Two days in and still down.
If you go by the old adage, the market needs quite a session Friday to be positive at the end of the first three days of January. Thursday stocks tried to start things higher as futures showed a modest upside bias, and after some early chop, posted nice gains through lunch.
The news was the usual. Weekly jobless claims showed some improvement though remain elevated. The ADP jobs forecast was weak but better than expected (40K versus 33K), Challenger said layoffs were lighter, earnings and guidance were solid (COP, MON, STT), factory orders posted a surprise gain (1.5%), and oil, despite inventories diving for the seventh straight week (-4M bbl), closed lower (99.19, -0.43).
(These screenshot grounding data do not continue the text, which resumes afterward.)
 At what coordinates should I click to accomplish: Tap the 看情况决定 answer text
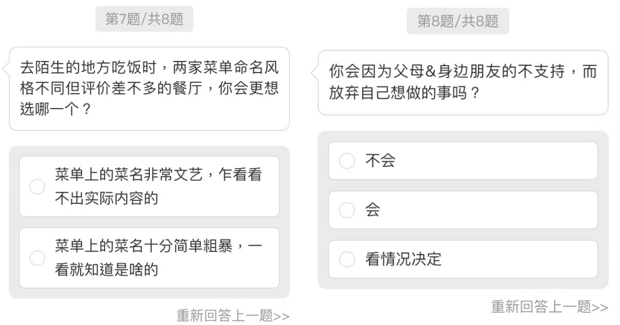click(x=403, y=259)
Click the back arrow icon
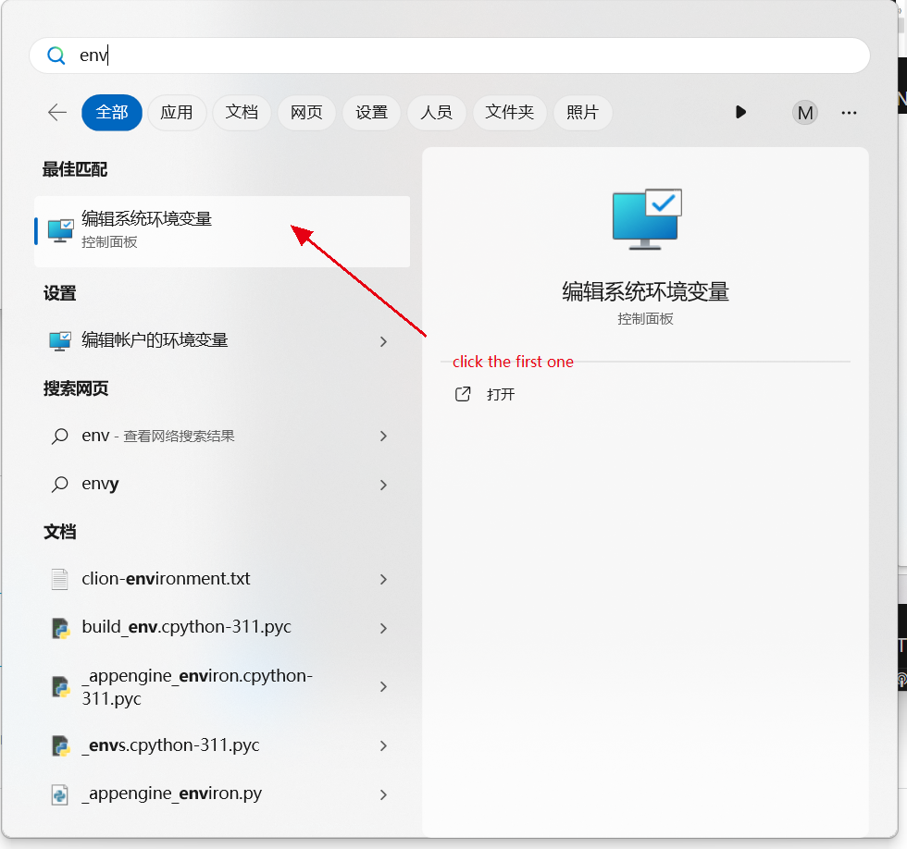This screenshot has width=907, height=849. click(57, 112)
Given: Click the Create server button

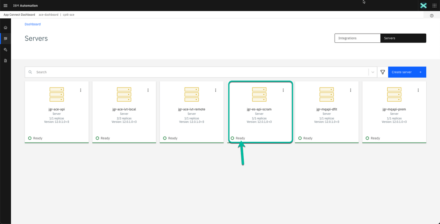Looking at the screenshot, I should pyautogui.click(x=407, y=72).
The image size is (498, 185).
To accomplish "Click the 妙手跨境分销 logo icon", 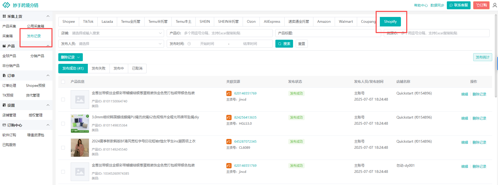I will [x=6, y=5].
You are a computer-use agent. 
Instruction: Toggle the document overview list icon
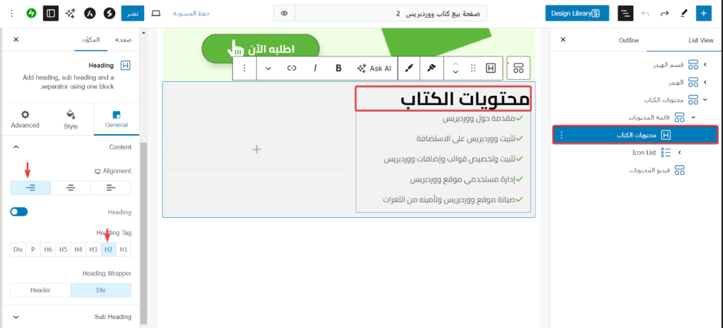tap(626, 13)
After the Wednesday drubbing investors found solace in those numbers and rallied, particularly after digesting the oil inventory data and seeing oil's response (i.e., not a shot back up to $100). Stocks broke away midmorning and rallied through lunch. NASDAQ moved back above the 200 day SMA once again. It was not a great break higher but it was a good response to Wednesday. Unfortunately, the gains proved vaporous. Once more the indices started a long steady decline into the close. NASDAQ lost 32 points off its intraday high before a late bounce mitigated the damage. In the end NASDAQ, SOX, and SP600 were lower, SP500 was perfectly flat, and DJ30 posted a 0.1% gain.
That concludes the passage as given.